In a new book, Educational Goods: Values, Evidence, and Decision-Making, my colleagues and I identify six capacities—or “educational goods"—integral to such flourishing. Students should be prepared to succeed in the labor market, participate in the democratic process, make their own judgments, develop healthy interpersonal relationships, feel personally fulfilled, and treat others with dignity and respect.

Standardized test scores have been the de facto criterion for judging the academic progress of students and schools since the federal No Child Left Behind Act of 2001 mandated extensive testing of all students and required that test scores be used in state accountability systems. Such an approach has had obvious appeal to policymakers, largely because of its appearance of objectivity and precision. A heavy focus on test scores, however, inflates the importance of just a single educational good: cognitive knowledge in math and language.

Clearly, Americans expect our education system to do more for children than to turn them into successful test-takers."

Although the Every Student Succeeds Act now requires states to add one additional non-test measure of school accountability, student achievement as measured by test scores remains at the center of education policymaking and policy discussions.

Without new language, “student achievement” can easily become—as it clearly already has in this country—a catchall for the broader set of valued outcomes.
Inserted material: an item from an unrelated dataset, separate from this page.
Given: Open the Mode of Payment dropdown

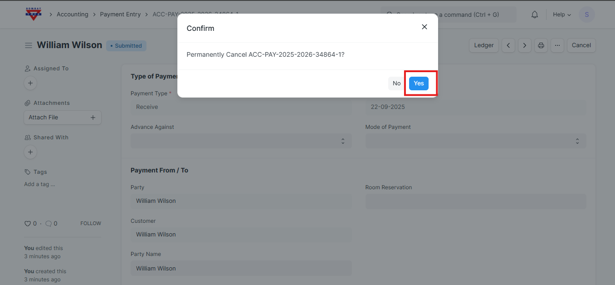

We can fall into the habit of thinking that building academic skills is the only educational outcome that matters and the only one that schools are in a position to promote. We need to think clearly about balancing the full set of educational goods, as well as how best to distribute them among children.

Moreover, attention to a few additional values is central to good education decisionmaking. One such value is “childhood goods,” or the special value placed on the curiosity and wonder that should be the special province of childhood. This concept allows one to recognize, for instance, that the current testing regime often comes at a cost to the quality of a child’s experience in school.
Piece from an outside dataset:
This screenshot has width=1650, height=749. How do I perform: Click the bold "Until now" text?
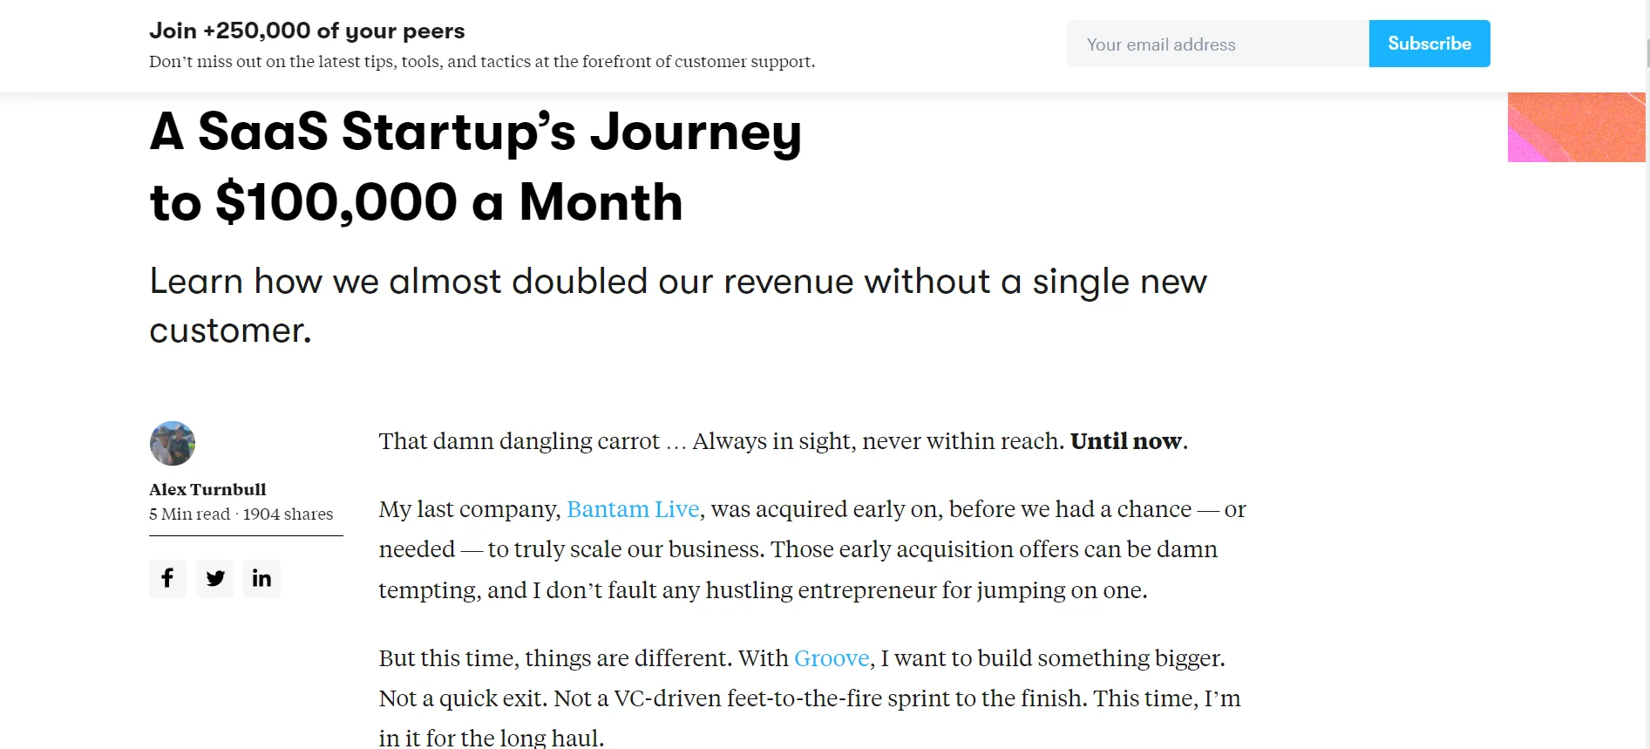pos(1125,441)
Consider a decision about whether to group students across classrooms by ability. The values at stake include not only the policy’s likely impact on overall achievement and achievement gaps between subgroups, but also the capacity of students to learn to treat other students with dignity.
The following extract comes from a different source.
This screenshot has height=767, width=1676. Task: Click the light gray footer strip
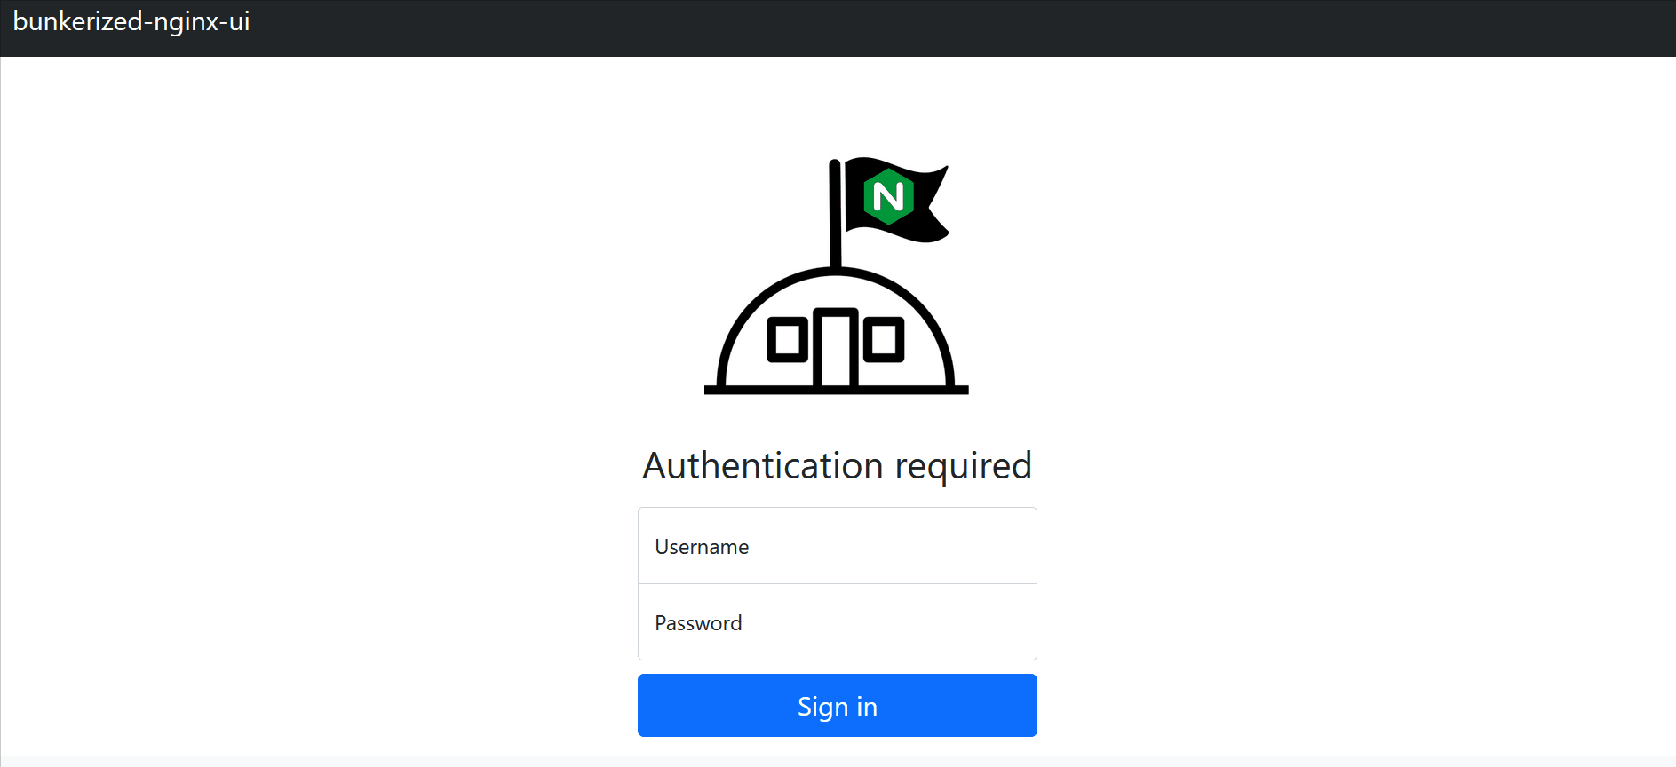[838, 762]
Students in the higher ability groupings might view those relegated to the lower group as inferior, for example. The more weight placed on the educational good of treating others with respect and dignity, the less attractive this ability-grouping policy will be. In addition, one would need to take into account the possible loss of childhood goods that would arise if such grouping adversely affected the schooling experience of some groups of children, perhaps by making them more anxious or more insecure about their ability to learn.

Different decisionmakers may well place different weights on various educational goods, and trade-offs among them are inevitable. Some may view developing healthy interpersonal relationships or treating others with respect every bit as important as student achievement. Others may view those particular educational goods as more the responsibility of families than of schools. But the first step toward discussing trade-offs and making wise policy decisions is a common vocabulary for talking about them.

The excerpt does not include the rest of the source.